SET TASK
Copy every one of the rows below word for word, leaving the picture out of your answer.

RECORDS
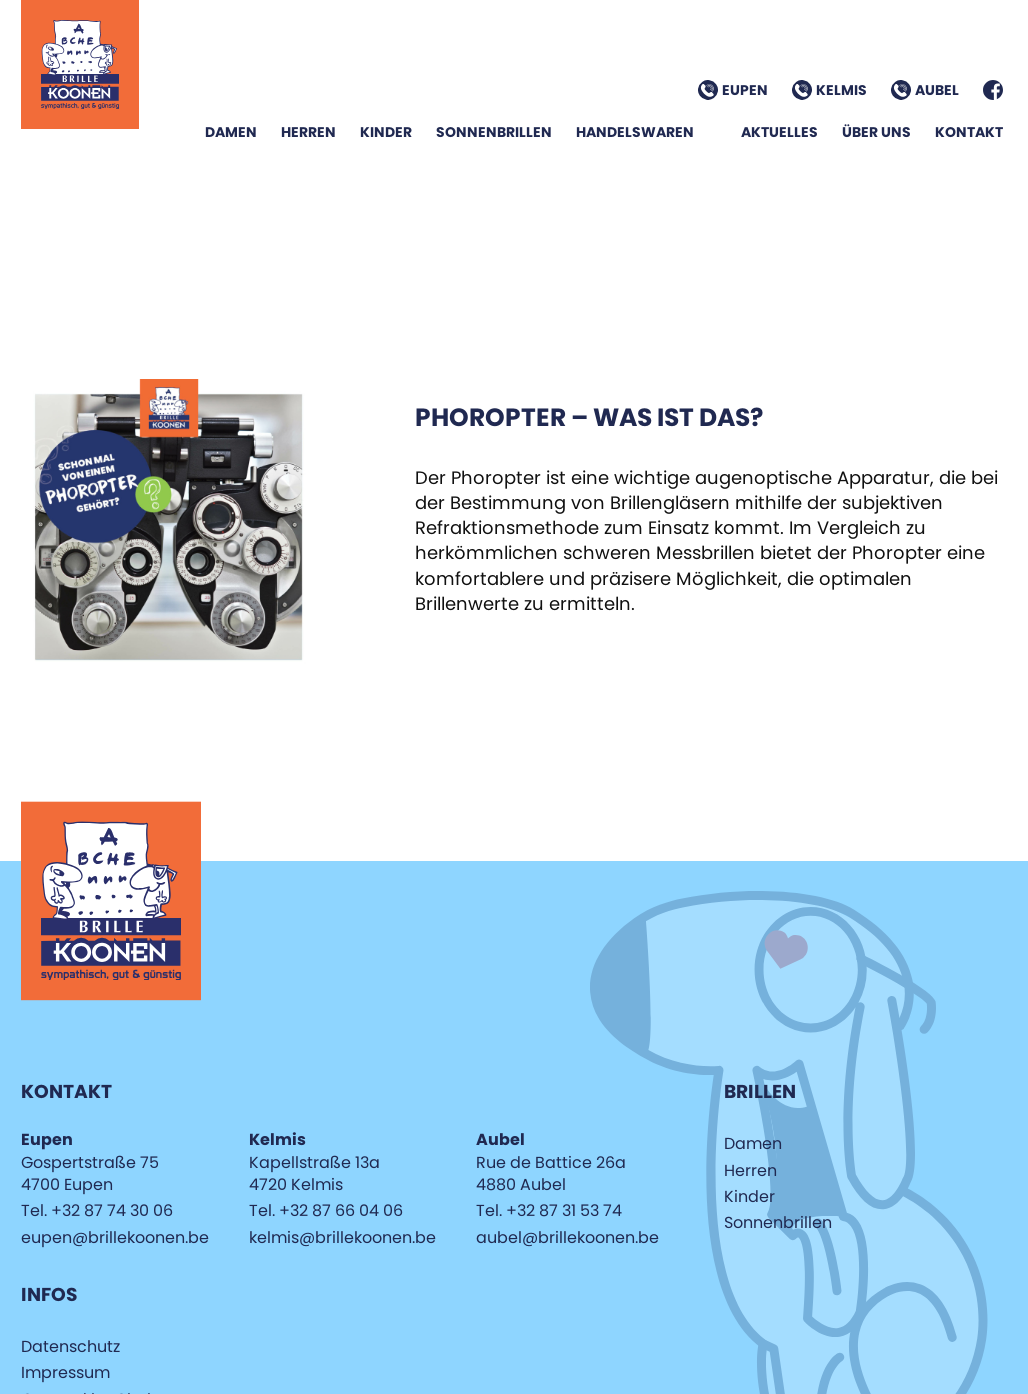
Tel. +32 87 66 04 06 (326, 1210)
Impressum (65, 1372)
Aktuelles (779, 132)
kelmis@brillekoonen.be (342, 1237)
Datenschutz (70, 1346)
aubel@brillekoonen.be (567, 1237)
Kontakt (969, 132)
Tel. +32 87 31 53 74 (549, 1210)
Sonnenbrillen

TASK SOLUTION
Tel. +32 87 66 04 06 (326, 1210)
Impressum (65, 1372)
Aktuelles (779, 132)
kelmis@brillekoonen.be (342, 1237)
Datenschutz (70, 1346)
aubel@brillekoonen.be (567, 1237)
Kontakt (969, 132)
Tel. +32 87 31 53 74 (549, 1210)
Sonnenbrillen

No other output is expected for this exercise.